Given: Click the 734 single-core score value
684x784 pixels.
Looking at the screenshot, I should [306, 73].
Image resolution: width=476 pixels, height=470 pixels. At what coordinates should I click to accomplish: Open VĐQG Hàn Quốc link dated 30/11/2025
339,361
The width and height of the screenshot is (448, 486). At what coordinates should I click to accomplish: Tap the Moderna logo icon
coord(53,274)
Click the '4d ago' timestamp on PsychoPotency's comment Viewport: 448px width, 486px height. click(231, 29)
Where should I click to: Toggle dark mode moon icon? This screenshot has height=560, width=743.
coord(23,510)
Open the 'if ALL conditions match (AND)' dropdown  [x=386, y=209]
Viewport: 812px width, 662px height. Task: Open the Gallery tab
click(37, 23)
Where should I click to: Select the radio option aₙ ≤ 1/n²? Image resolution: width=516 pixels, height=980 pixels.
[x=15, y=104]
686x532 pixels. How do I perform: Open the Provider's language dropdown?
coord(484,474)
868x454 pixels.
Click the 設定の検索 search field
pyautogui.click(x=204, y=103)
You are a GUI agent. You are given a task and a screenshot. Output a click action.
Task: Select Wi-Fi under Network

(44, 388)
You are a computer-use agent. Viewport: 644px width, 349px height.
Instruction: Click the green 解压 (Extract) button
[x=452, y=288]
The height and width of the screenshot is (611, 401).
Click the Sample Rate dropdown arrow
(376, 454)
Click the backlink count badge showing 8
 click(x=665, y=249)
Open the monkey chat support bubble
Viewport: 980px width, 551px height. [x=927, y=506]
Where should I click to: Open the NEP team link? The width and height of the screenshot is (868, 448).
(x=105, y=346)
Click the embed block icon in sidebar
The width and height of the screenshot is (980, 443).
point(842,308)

══════════════════════════════

◆ Task details
Write out the records word for word, beginning at the line that contains "You are a GUI" and stopping after the line that contains "[x=452, y=288]".

◆ Completed exercise
You are a GUI agent. You are given a task and a screenshot. Output a click action.
Task: Select Wi-Fi under Network

(44, 388)
You are a computer-use agent. Viewport: 644px width, 349px height.
Instruction: Click the green 解压 (Extract) button
[x=452, y=288]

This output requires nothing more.